Восточные единоборства! Буханцев улыбнулся, вспомнив эпизод из своей ранней молодости, когда он еще служил в уголовном розыске. В те годы на гигантском придонском рынке орудовала наглая и удачливая шайка карманников, сущих артистов своего преступного ремесла. Работа этой шайки отличалась высокой степенью слаженности и коллективизма. Время от времени
– Стоп, Юрий Васильевич! – сказал сам себе Буханцев вслух. – Стоп, стоп, стоп…
Он подвинул поближе один из телефонов и набрал номер давнего приятеля, который за долгие годы работы в угрозыске превратился из опера Паши в полковника Павла Степановича Кормщикова, наизнаменитейшего в Придонске сыщика.
– Понимаешь, Паша, – сказал Буханцев после взаимных приветствий, – надо украсть одну вещь.
Кормщиков хохотнул.
– Украсть – дело нехитрое. Однако перед тем, как совершить хищение, каждый гражданин Советского Союза должен вспомнить о необъятности Сибири. Есть у нас на Ямале поселочек Лабытнанги – идеальное, по моему мнению, место для отсидки. Тут тебе и белые ночи, и северные сияния, и вечная мерзлота. Сама природа настраивает на общение с космосом, на размышления о вечности и смысле жизни.
– Я не шучу. Мне на самом деле нужен вор, но вор умелый, талантливый и чтоб на вора не походил. Помнишь, был у нас с тобой в сорок четвертом такой Чуг. Первое наше дело…
– Отчего же был? Он и сейчас есть. Живет в пяти кварталах от тебя и в трех от меня. Вернулся недавно после отсидки.
– Он что, так все семнадцать лет и просидел?
– Отнюдь! Чуг прожил жизнь яркую, богатую приключениями. Сидел, конечно, долго, но бывало, и на воле гулял. Теперь, говорят, вроде бы завязал.
– Паша, ты своди меня сегодня вечером к нему!
– Не хрен вам, чекистам, делать! Сел бы ты на мое место, было бы тебе не до Чуга. Но раз ты просишь…
Вся шкура Чуга была разрисована наколками. Были тут и профили вождей, и храм о семи куполах, количество которых соответствовало числу его судимостей, и колокольчик, напоминавший о том, что все свои срока он отмотал от звонка и до звонка, и звезда, предупреждающая, что Чуг – человек гордый и на колени ни перед кем никогда не становился.
Стоял жаркий августовский вечер. Было душно, поэтому, прежде чем попить кваску, который ждал Чуга в стареньком коммунальном холодильнике на коммунальной же кухне, он разделся до пояса, отстегнул протез и швырнул его на протертый кожаный диван.
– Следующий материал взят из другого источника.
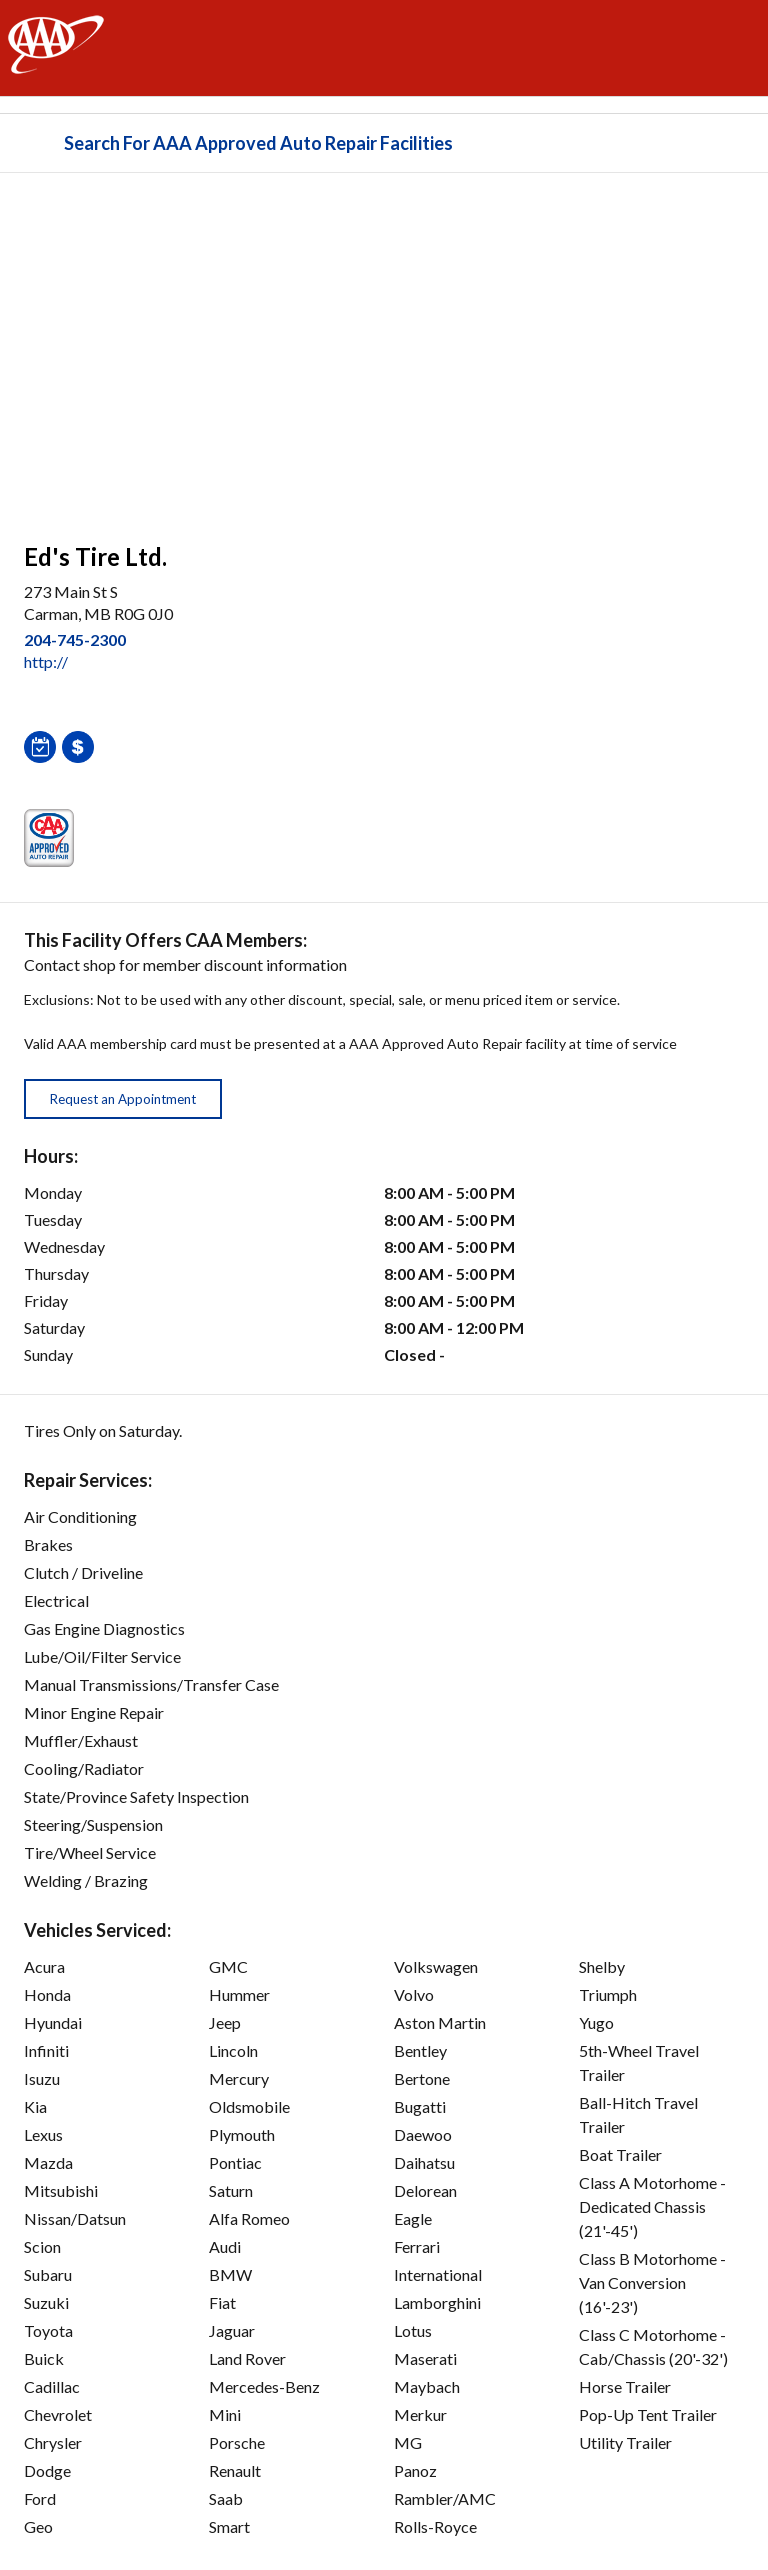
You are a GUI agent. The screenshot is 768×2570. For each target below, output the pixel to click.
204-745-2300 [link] (75, 639)
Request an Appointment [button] (123, 1099)
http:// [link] (46, 661)
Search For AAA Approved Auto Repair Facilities (258, 143)
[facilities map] (384, 347)
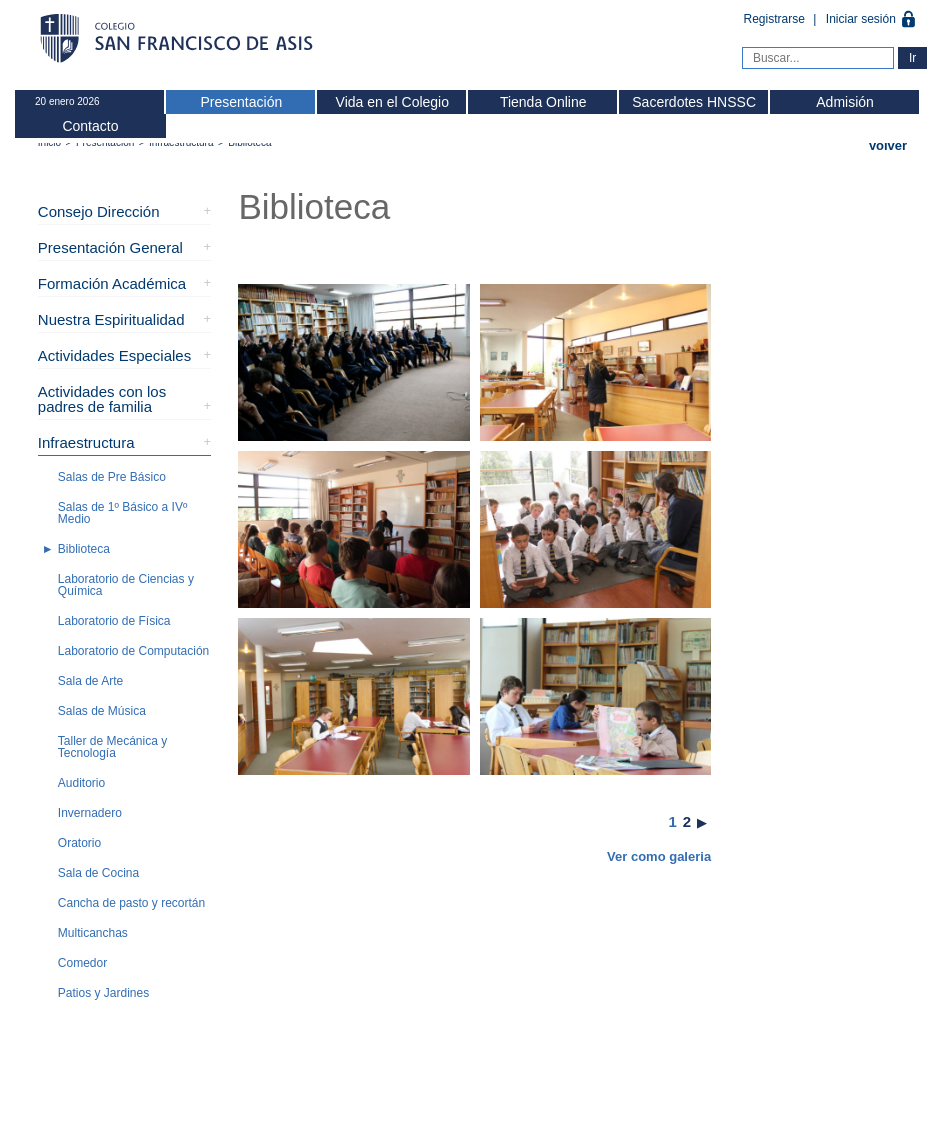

Настроение у Чуга было препоганое. Очередная попытка устроиться на работу потерпела неудачу. В заднем кармане брюк ждала своего конца последняя десятка.
Чуг принес квас, достал из шкафчика тарелку с ломтями черного хлеба и собрался поужинать, но тут покой его был нарушен уже известными нам лицами, которых он встретил без тени удивления и с достоинством.
– Эк тебя расписали! – заметил Кормщиков, а Буханцев залюбовался литым торсом бывшего вора.
– Это все от тоски и от дурости, – ответил Чуг. – С чем пришли, граждане начальнички? Что-то вас, Юрий Васильевич, я с войны не видал. Думал, уехали вы куда. Постареть вы с той поры не постарели, но заматереть заматерели.
Буханцев молча открыл портфель и поставил на стол бутылку коньяку, а рядом разложил кое-какую снедь.
– Вот это дело! – оживился Чуг и пошел мыть рюмки.
Вернувшись, он разлил коньяк и предложил выпить за встречу.